::: DATA SUPPLIED

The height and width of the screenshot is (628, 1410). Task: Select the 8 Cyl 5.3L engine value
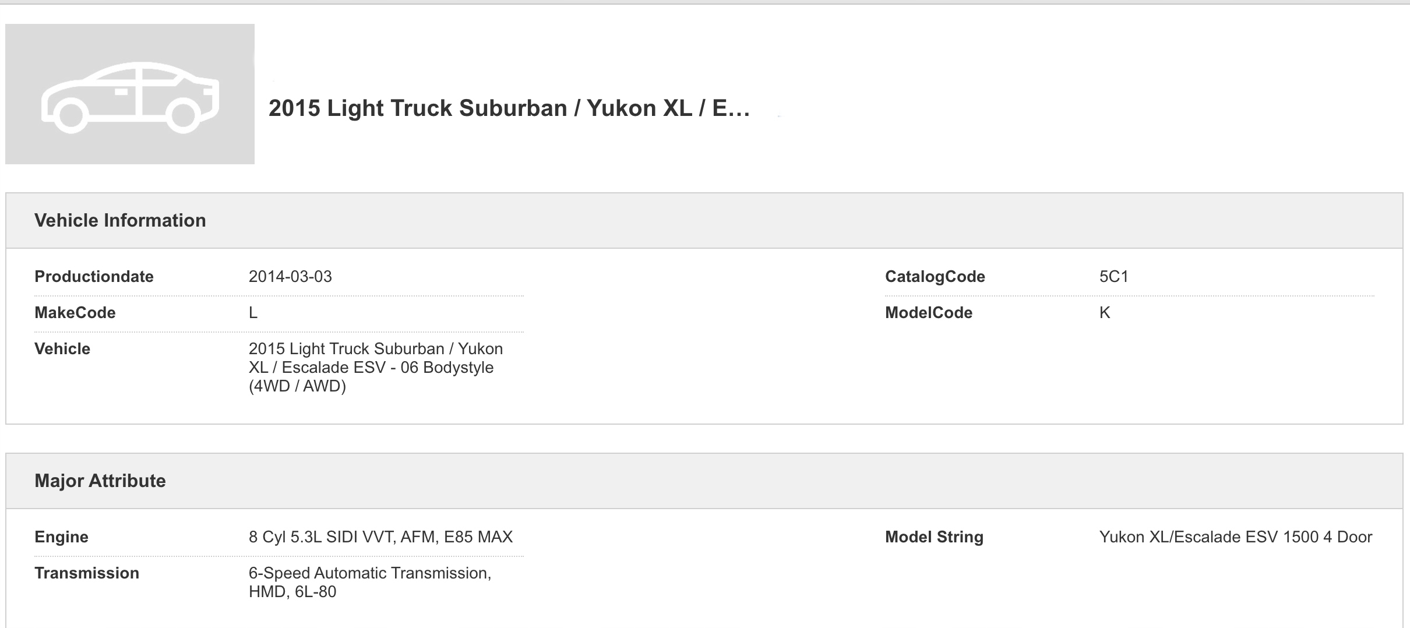pos(380,537)
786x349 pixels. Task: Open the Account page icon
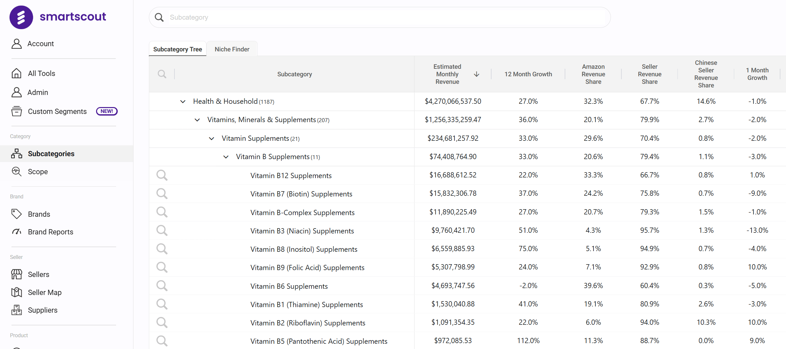[x=16, y=44]
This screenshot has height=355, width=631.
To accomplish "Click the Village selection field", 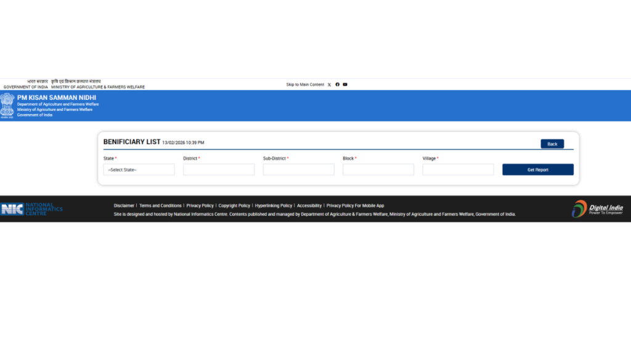I will (x=458, y=169).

::::::

Leave out all pictures and output each line exactly, from the top of the records through the line that holds "This screenshot has height=355, width=631.".

The height and width of the screenshot is (628, 1410). Task: Select the 8 Cyl 5.3L engine value
pos(380,537)
786x349 pixels. Task: Open the Account page icon
[x=16, y=44]
This screenshot has height=355, width=631.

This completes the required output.